Aksa Tufanının üzerinden geçen bir yılda Gazze halkının bedenlerinin her bir parçası sağnak olup yine Gazze topraklarına düştü. Mehmet Akif’in Çanakkale için yazdığı

Ölüm indirmede gökler, ölü püskürmede yer

O ne müdhiş tipidir: savrulur enkâz-ı beşer…

Kafa, göz, gövde, kol, çene, parmak, el, ayak

Boşanır sırtlara, vâdilere sağnak sağnak

Mısralarının cisimleşip surete büründüğüne bütün dünya şahitlik etti.

Şüheda gövdesi, bir baksana, dağlar, taşlar…

o rüku olmasa eğilmez başlar

dizelerinde dile getirilen Allah’tan başkası önünde boyun eğmeyen başların biçildiklerine ama asla eğilmediklerine arz şahitlik etti, gök şahitlik etti. Tüm bu şahitlikler Gazze’yi modern zamanların en büyük KISSA’sı haline getirdi.
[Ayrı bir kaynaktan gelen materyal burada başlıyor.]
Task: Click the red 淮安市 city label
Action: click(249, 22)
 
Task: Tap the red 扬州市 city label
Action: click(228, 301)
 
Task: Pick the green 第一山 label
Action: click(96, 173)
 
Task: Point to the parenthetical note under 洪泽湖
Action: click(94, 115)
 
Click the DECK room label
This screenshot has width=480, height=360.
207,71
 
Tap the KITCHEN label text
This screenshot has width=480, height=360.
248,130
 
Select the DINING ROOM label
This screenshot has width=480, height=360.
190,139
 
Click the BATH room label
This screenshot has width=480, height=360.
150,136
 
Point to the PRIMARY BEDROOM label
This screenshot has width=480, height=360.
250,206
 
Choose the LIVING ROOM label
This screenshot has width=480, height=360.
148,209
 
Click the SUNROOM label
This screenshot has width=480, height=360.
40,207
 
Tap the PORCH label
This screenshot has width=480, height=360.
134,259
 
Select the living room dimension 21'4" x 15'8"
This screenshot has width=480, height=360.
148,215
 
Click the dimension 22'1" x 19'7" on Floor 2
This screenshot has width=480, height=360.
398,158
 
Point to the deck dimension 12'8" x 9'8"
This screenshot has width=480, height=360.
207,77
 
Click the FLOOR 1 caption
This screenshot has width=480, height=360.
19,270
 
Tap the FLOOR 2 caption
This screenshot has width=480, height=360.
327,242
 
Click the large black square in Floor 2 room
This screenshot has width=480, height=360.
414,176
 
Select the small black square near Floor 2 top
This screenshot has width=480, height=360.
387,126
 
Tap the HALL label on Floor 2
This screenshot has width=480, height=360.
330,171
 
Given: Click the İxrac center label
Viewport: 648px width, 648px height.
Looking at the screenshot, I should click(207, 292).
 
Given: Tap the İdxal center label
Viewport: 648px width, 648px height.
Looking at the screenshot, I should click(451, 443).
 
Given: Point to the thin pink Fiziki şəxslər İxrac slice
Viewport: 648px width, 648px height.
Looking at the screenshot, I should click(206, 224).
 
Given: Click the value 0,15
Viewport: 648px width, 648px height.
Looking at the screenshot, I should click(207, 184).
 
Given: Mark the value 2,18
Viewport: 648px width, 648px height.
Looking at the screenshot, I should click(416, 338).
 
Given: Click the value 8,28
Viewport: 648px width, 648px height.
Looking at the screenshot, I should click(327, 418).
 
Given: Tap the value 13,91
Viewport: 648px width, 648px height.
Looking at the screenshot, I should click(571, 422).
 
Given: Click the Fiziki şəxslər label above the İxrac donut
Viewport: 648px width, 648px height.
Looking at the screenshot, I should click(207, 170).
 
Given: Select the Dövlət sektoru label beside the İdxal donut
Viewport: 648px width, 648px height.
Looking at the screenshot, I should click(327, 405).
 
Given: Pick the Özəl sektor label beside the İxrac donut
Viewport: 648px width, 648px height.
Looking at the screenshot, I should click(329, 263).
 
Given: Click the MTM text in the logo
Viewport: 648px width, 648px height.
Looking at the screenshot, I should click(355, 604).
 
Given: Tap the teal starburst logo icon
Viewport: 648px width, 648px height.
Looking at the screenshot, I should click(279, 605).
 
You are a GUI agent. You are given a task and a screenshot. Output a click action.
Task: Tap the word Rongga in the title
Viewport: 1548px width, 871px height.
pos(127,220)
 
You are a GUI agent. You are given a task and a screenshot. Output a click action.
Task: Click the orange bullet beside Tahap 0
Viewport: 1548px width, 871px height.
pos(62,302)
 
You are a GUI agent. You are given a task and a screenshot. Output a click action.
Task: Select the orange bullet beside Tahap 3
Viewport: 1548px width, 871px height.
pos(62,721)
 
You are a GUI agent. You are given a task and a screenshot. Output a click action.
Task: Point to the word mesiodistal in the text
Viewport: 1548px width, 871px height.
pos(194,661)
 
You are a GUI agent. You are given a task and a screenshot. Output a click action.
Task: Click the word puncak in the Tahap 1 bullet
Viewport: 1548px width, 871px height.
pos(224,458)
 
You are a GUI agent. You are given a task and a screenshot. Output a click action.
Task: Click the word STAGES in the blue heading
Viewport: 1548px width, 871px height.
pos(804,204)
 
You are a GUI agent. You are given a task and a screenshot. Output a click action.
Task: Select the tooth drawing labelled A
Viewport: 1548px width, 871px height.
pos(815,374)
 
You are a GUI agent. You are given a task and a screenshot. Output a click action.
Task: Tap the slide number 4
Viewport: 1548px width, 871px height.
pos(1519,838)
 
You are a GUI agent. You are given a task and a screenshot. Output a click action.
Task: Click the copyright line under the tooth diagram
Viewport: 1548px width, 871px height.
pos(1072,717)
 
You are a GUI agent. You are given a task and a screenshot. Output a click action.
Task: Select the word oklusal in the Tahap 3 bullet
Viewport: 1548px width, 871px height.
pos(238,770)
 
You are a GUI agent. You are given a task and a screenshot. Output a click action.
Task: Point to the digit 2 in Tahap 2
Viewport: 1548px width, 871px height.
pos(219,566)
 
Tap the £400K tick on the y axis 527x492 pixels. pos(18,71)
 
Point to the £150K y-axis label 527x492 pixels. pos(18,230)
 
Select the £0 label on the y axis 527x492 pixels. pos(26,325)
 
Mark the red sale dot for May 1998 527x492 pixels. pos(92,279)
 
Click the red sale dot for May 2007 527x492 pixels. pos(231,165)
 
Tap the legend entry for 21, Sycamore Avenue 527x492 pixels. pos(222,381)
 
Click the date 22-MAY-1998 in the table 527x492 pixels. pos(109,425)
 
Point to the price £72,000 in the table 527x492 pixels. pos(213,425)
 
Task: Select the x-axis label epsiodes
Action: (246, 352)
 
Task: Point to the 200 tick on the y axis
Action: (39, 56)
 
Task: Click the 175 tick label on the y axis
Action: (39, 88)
Gazze’nin şahidi olan bizler,

Aziz ve hamid olan bir Allah’a iman ettiklerinden dolayı ateş dolu çukurlara atılan mü’minleri,

Ateşe atılan İbrahim Aleyhisselamın ‘Allah bize yeter’ sözünün hakîkatini,

Şehrin öte yanından elçileri desteklemek üzere koşarak gelip hakkın hatırını her şeyin üstünde tutan ‘Koşan Adam’ı,

“Rabbim! Bana katında cennette bir ev yap. Beni Firavundan ve onun yaptığı işlerden koru ve beni zalimler topluluğundan kurtar” diyen Asiye annemizi ve daha nicelerini sahiden anlamaya başlarken, tevekkül, cihad, sabır, rıza, iman, şehadet, ahiret,  gibi temel Kur’an’î kavramların dünyasından ne kadar uzaklaşmış olduğunu da görmüş olduk.       

Evet! Gazze halkı kanlarıyla, canlarıyla, parçalanmış bedenleriyle, tevekkülleriyle, sabırlarıyla, Rablerine olan sarsılmaz güvenleriyle, düşmanla kora kor mücadele etmeleriyle, asla pes etmemeleriyle modern dünyada yazılmış en büyük kıssanın kahramanları haline gelmiştir.  Kıssayla aynı kökten gelen kısas kavramanın kanın izini takip anlamına geldiğini ve Gazze’de akan kanın izini sürmeye ahd etmiş olanların kıssadan hisse çıkarmaya başladıklarını söyleyerek yazımızı tamamlayalım.

*Bu makalede ifade edilen fikirler yazara aittir ve İslam Düşüncesi'nin editoryal duruşunu yansıtmayabilir.